Your instructions:
Collect every line in the items below that contains the word "what".

Stored data:
— start —
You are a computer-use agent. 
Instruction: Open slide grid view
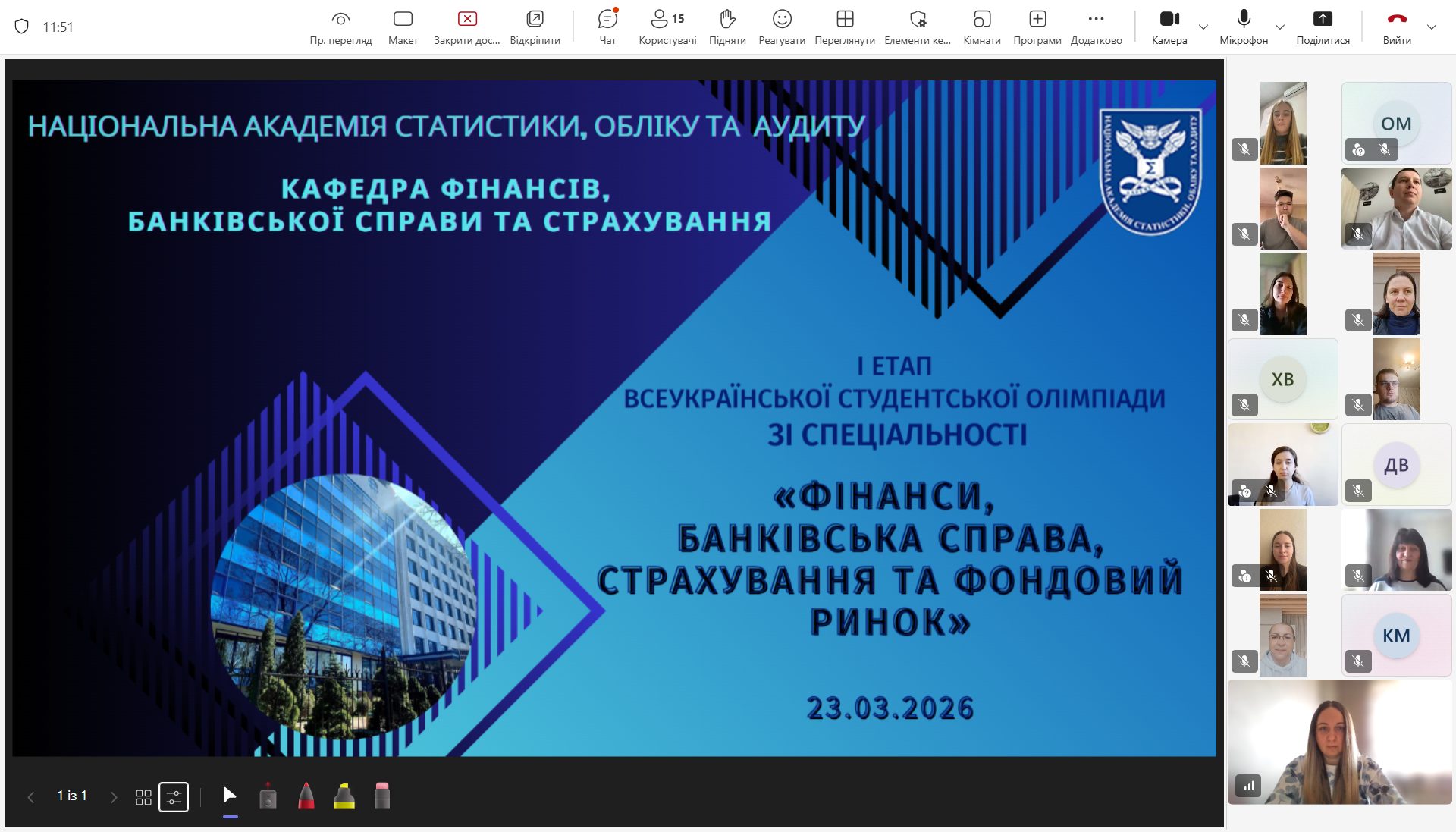143,797
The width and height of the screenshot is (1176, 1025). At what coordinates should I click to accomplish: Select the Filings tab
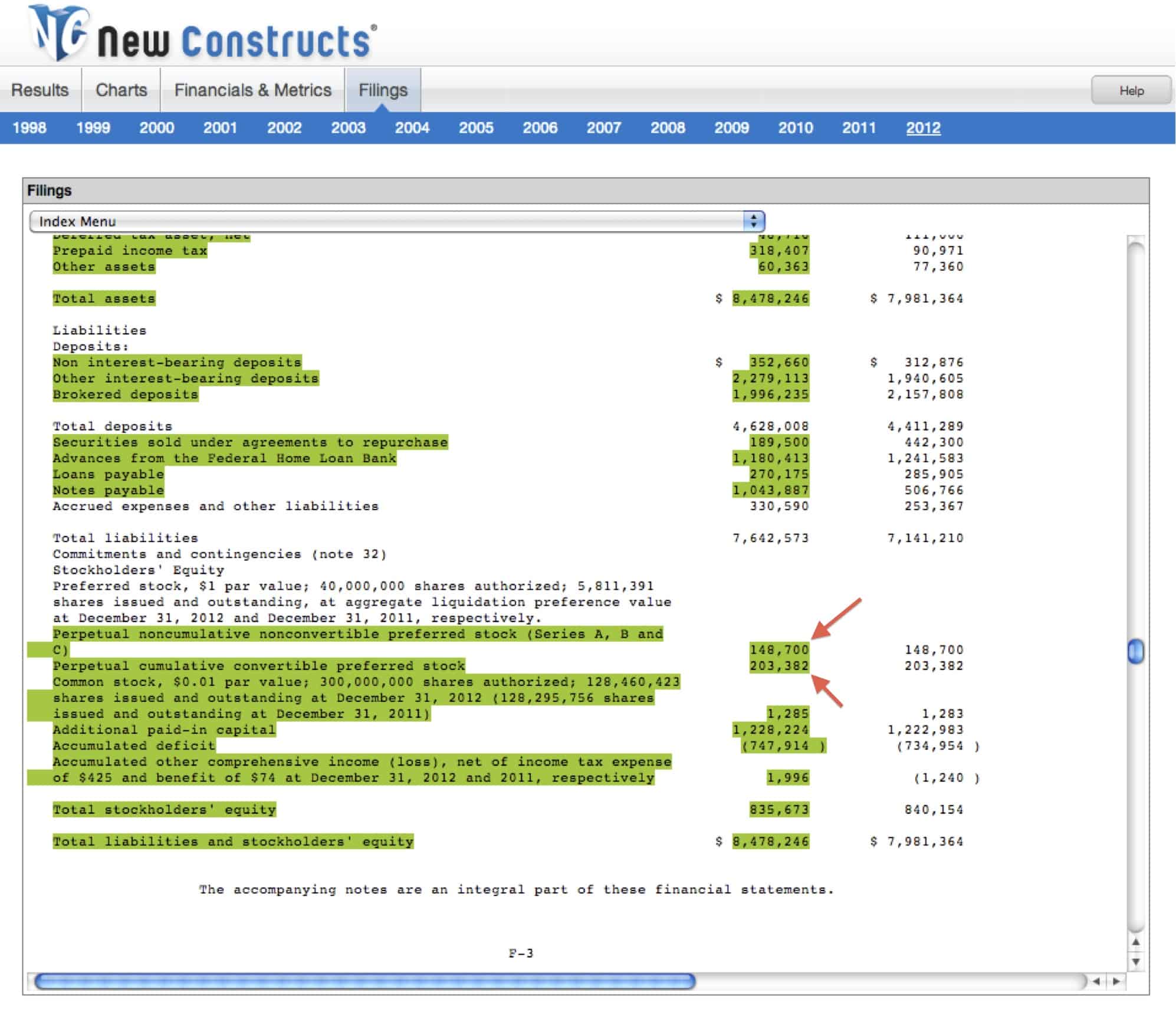[383, 90]
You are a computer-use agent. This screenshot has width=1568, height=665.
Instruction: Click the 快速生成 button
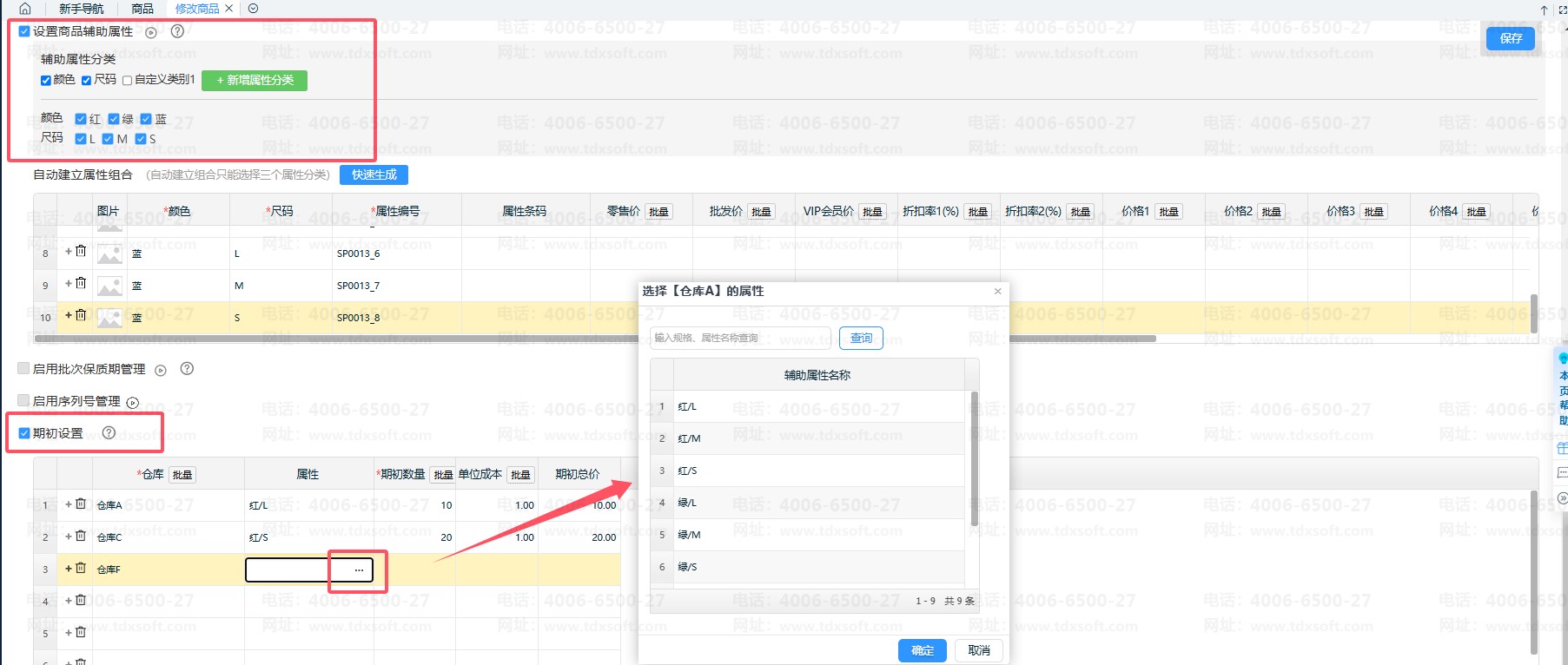374,174
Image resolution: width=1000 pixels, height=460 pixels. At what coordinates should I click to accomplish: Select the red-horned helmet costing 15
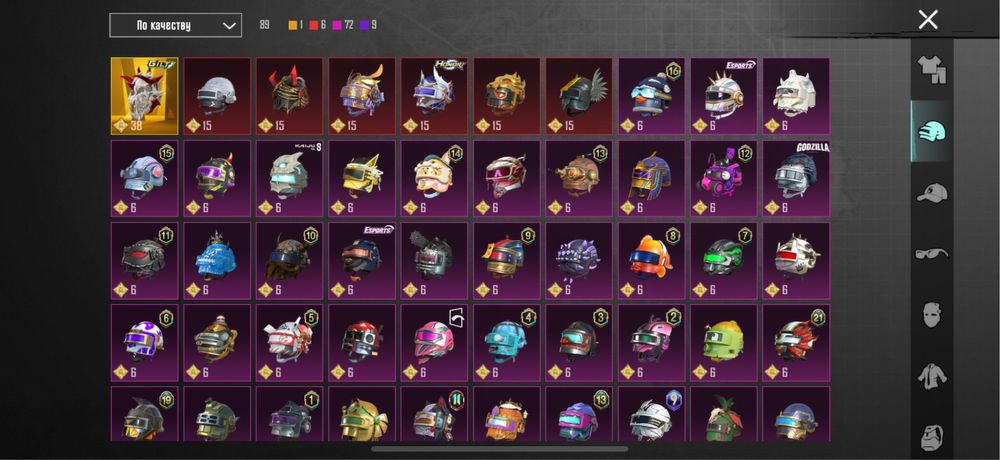pyautogui.click(x=290, y=96)
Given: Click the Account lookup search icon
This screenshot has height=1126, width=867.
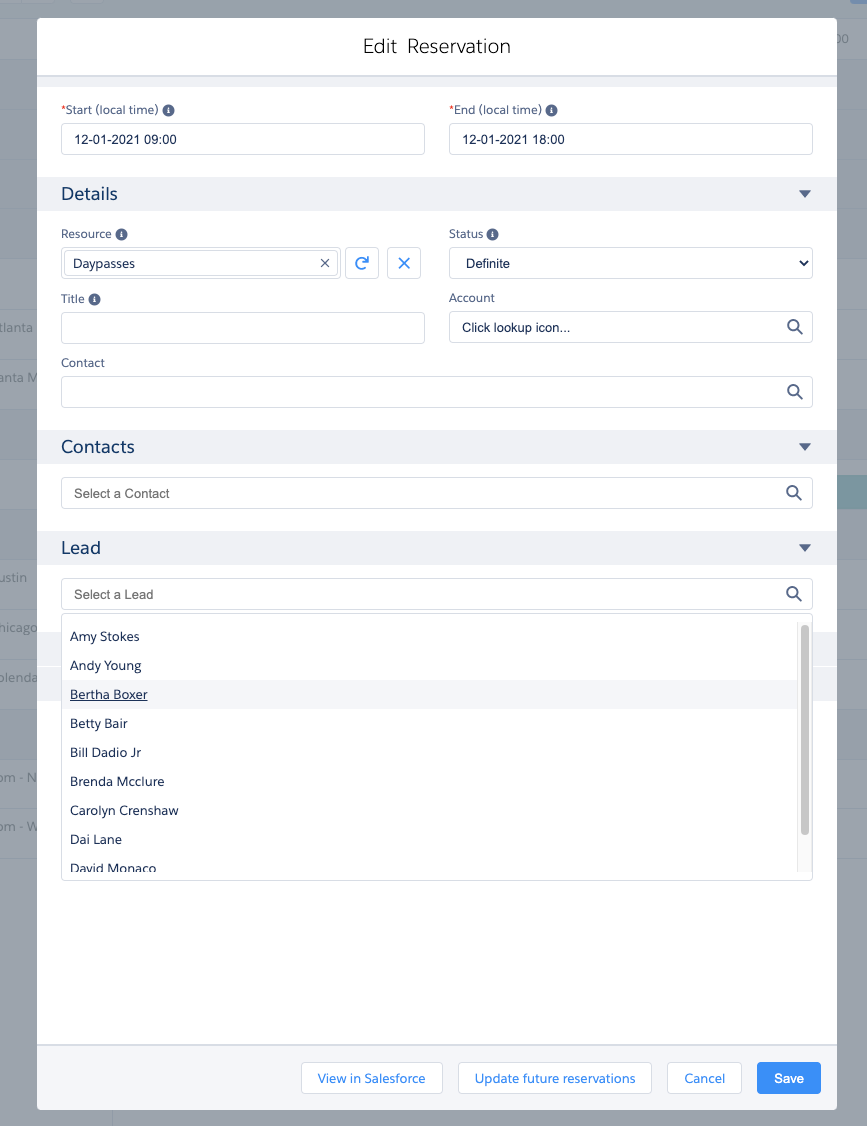Looking at the screenshot, I should [x=794, y=327].
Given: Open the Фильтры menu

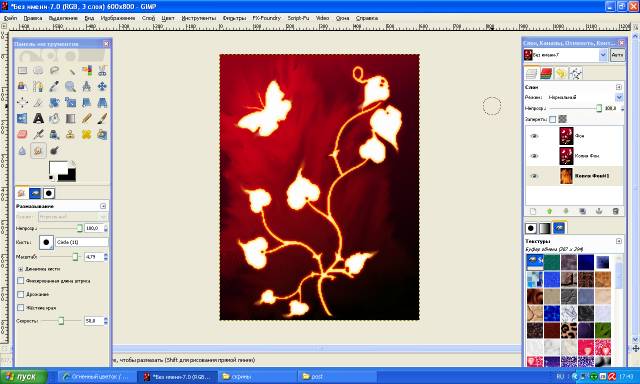Looking at the screenshot, I should [x=234, y=18].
— end —
Exercise solution:
The width and height of the screenshot is (1176, 1025). At what coordinates should I click to accomplish: Select the Filings tab
Image resolution: width=1000 pixels, height=460 pixels. At what coordinates should I click to accomplish: Select the red-horned helmet costing 15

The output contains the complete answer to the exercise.